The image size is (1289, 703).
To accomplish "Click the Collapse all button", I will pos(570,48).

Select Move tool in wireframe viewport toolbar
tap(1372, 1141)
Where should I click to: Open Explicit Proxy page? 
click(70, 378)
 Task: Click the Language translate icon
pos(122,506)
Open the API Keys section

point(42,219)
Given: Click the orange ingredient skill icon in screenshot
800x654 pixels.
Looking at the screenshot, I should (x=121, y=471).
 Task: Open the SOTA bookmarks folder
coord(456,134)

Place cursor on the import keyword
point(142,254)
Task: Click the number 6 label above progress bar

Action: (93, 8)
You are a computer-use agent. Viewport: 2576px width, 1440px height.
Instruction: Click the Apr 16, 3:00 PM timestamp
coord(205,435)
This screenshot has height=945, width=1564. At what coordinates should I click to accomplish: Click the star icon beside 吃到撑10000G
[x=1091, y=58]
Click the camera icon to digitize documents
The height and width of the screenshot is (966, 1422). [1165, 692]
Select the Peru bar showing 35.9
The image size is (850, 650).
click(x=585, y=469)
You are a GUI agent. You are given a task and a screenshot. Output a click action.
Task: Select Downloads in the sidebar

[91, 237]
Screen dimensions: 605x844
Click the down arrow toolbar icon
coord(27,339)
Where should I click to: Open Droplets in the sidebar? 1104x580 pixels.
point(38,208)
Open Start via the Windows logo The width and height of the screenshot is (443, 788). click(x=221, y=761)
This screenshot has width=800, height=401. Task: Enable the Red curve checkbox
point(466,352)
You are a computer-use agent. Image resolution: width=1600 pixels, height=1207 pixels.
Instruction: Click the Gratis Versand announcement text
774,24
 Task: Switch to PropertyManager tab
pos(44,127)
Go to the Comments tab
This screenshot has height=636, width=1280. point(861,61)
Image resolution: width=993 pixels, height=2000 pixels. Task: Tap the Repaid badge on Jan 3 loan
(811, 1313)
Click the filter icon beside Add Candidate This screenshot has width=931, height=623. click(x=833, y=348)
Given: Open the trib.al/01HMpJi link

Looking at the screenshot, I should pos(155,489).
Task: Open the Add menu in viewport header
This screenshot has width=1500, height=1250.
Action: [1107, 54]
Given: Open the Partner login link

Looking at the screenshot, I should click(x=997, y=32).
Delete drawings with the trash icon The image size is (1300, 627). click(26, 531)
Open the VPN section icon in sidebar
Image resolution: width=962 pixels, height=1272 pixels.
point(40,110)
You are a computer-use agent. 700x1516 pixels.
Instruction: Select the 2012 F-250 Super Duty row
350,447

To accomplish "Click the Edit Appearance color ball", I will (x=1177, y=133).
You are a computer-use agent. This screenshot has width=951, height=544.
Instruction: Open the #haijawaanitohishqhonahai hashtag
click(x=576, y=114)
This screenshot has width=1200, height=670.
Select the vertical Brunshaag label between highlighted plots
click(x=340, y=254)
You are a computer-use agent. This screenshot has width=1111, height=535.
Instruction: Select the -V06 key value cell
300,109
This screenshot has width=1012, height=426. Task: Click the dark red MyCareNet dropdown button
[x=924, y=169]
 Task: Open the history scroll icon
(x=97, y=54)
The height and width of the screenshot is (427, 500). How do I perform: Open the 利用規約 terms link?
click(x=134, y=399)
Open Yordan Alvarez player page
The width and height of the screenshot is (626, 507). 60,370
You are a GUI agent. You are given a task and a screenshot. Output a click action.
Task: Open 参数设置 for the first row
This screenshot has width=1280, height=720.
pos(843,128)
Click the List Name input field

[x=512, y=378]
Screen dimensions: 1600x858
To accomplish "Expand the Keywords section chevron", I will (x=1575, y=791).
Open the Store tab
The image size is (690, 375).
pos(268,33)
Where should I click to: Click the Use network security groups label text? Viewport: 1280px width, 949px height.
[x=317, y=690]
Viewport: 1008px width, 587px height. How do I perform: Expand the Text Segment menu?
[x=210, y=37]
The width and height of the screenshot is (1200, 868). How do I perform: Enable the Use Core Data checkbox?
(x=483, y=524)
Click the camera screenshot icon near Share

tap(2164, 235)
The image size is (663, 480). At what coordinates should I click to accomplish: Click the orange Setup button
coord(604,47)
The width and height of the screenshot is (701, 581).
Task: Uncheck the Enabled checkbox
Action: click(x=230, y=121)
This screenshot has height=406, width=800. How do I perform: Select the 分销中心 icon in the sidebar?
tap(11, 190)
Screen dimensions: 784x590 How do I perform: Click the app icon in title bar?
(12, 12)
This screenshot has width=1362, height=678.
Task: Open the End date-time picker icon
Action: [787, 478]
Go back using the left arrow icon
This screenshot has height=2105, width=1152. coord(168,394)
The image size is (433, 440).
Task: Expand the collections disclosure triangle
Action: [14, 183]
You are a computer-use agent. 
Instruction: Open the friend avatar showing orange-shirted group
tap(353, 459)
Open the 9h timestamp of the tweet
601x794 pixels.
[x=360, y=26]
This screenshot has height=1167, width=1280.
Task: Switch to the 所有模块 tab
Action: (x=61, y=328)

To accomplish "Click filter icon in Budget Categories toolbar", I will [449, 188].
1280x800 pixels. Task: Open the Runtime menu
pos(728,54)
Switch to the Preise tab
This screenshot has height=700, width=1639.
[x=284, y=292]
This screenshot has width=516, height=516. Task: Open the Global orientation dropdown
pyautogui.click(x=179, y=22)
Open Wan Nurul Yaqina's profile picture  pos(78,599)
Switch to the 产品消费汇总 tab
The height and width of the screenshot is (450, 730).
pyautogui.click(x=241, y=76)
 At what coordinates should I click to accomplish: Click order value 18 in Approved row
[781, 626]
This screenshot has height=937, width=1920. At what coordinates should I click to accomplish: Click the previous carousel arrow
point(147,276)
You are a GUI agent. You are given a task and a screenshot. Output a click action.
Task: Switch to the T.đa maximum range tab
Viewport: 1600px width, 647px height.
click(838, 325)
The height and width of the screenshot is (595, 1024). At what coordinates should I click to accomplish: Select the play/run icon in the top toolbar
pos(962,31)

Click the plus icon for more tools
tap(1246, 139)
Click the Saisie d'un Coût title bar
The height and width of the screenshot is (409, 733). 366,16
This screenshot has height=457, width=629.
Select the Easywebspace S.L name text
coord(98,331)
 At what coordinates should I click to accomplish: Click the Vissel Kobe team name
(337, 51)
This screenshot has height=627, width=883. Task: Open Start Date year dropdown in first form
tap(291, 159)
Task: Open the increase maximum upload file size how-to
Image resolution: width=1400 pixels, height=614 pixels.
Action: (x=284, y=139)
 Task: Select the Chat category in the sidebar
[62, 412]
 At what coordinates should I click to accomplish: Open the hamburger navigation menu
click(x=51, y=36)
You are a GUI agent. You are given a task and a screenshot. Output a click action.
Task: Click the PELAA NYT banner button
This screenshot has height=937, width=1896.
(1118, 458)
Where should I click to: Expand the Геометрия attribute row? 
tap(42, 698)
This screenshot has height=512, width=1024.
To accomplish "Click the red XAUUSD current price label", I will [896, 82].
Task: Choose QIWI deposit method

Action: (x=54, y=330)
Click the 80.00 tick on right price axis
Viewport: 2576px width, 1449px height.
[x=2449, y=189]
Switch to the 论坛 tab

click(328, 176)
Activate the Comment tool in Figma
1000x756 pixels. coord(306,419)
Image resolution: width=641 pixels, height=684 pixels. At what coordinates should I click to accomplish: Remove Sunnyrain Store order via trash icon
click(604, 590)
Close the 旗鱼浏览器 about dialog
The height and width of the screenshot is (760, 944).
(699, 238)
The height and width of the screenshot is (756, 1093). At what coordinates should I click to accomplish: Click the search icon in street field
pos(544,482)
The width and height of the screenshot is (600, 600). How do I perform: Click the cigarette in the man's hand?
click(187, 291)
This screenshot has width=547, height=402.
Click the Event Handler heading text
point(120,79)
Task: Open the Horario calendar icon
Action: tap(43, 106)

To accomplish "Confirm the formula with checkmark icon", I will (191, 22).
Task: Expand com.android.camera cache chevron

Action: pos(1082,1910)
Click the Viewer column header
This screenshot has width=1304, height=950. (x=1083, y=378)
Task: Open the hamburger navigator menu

# # #

GIVEN REQUEST >>
In the records from the line containing "Given: Open the trib.al/01HMpJi link" down through the line containing "Looking at the screenshot, I should click(x=997, y=32).", change "Partner login" to "Partner portal". Reproduce those lines with nothing else altered.

OUTPUT OF THE EXERCISE >>
Given: Open the trib.al/01HMpJi link

Looking at the screenshot, I should pos(155,489).
Task: Open the Add menu in viewport header
This screenshot has width=1500, height=1250.
Action: [1107, 54]
Given: Open the Partner portal link

Looking at the screenshot, I should click(x=997, y=32).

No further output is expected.